**WHAT TO PRODUCE:** Among the records that follow, set down only the lines from the one containing "ประชาสัมพันธ์การลดภาวะคลอดก่อนกำหนด (396, 1192)" to the one containing "ระบบเบี้ยยังชีพ (147, 1461)", both included, exactly.

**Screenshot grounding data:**
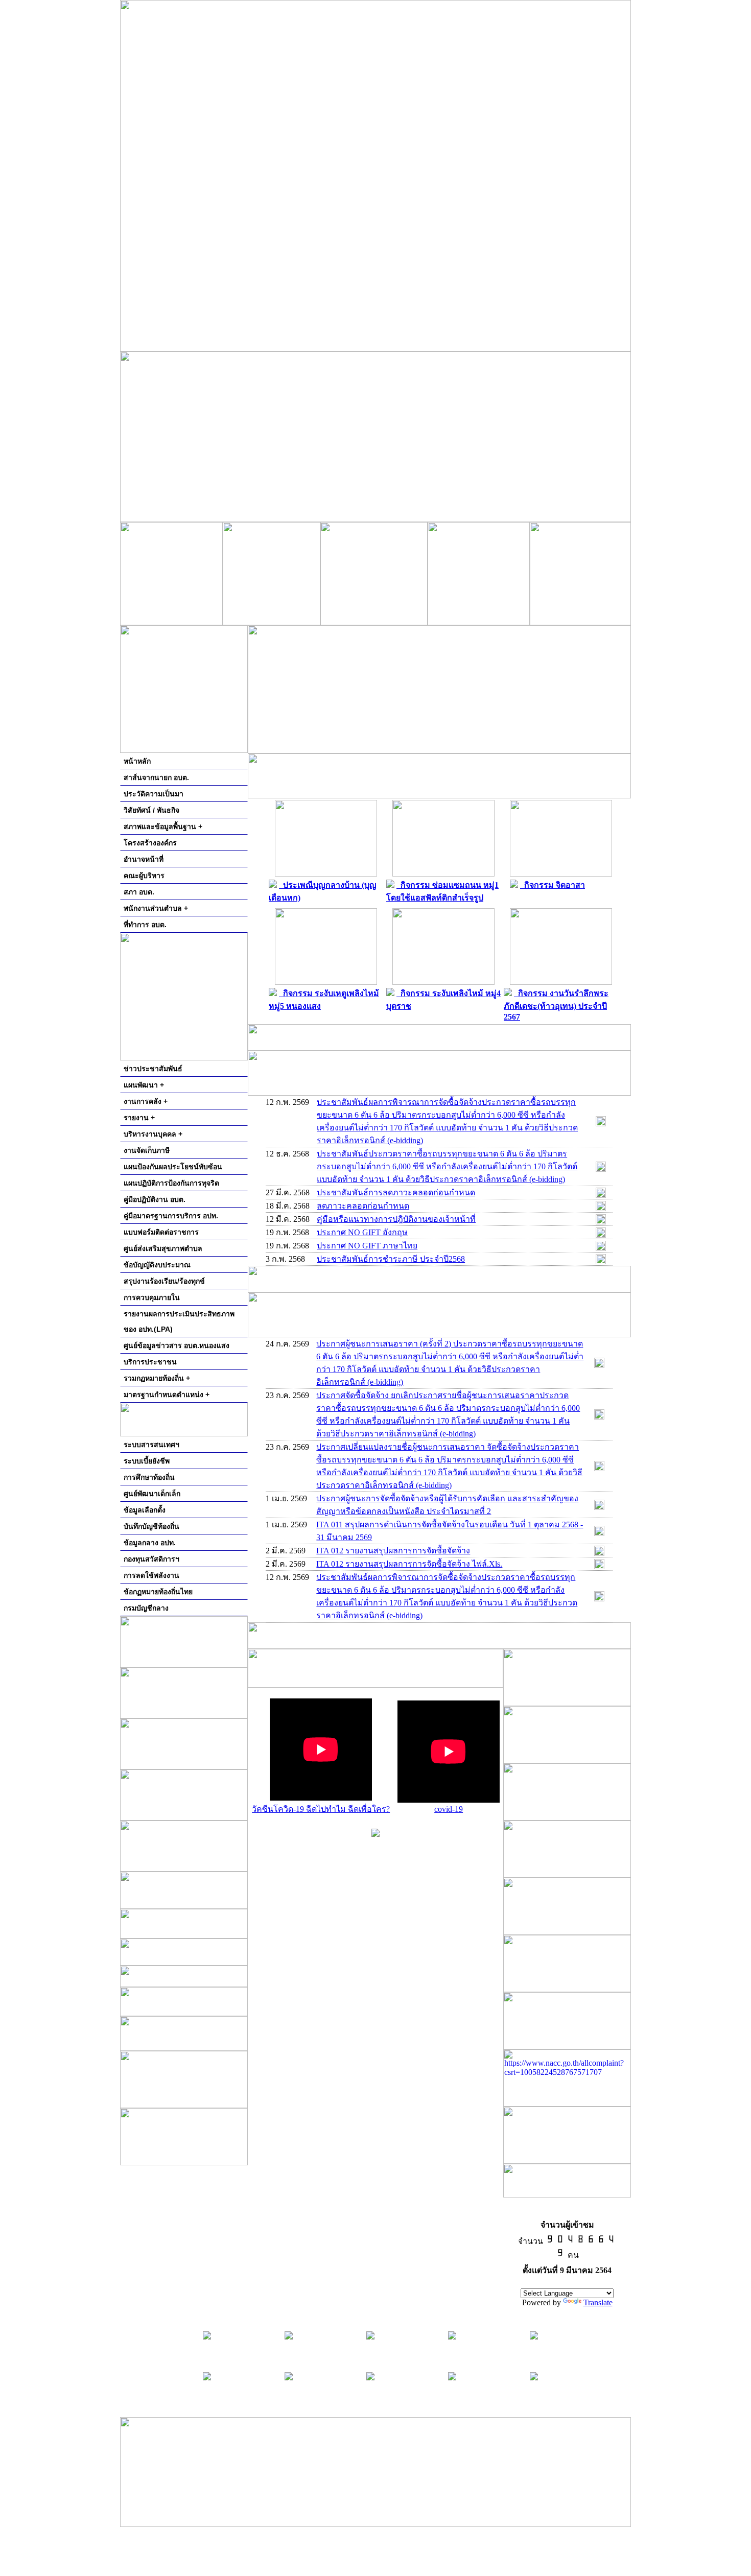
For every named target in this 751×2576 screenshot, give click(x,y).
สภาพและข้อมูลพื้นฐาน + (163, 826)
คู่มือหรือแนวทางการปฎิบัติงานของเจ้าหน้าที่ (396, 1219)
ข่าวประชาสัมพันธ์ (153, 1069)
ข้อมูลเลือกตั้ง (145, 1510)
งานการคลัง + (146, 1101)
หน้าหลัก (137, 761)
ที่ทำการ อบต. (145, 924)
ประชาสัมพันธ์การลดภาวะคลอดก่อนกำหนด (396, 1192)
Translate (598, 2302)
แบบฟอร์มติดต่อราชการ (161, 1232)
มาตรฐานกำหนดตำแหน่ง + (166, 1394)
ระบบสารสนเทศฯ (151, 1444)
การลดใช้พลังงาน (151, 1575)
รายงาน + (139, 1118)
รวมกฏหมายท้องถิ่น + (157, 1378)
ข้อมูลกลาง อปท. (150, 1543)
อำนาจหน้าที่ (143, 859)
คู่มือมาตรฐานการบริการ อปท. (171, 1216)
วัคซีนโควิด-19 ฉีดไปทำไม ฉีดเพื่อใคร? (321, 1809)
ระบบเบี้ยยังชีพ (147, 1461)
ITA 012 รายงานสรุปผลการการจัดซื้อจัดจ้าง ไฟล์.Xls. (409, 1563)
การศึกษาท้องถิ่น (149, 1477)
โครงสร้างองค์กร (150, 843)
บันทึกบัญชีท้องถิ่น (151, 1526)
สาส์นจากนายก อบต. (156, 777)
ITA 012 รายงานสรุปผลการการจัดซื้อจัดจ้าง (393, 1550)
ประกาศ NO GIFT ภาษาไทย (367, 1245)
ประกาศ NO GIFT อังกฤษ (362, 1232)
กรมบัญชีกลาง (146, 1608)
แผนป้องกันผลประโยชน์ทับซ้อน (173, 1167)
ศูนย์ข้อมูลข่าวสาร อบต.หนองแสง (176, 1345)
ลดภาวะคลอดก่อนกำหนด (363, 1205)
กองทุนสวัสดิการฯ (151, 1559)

**EXERCISE RESULT:**
ประชาสัมพันธ์การลดภาวะคลอดก่อนกำหนด (396, 1192)
Translate (598, 2302)
แบบฟอร์มติดต่อราชการ (161, 1232)
มาตรฐานกำหนดตำแหน่ง + (166, 1394)
ระบบสารสนเทศฯ (151, 1444)
การลดใช้พลังงาน (151, 1575)
รายงาน + (139, 1118)
รวมกฏหมายท้องถิ่น + (157, 1378)
ข้อมูลกลาง อปท. (150, 1543)
อำนาจหน้าที่ (143, 859)
คู่มือมาตรฐานการบริการ อปท. (171, 1216)
วัคซีนโควิด-19 ฉีดไปทำไม ฉีดเพื่อใคร? (321, 1809)
ระบบเบี้ยยังชีพ (147, 1461)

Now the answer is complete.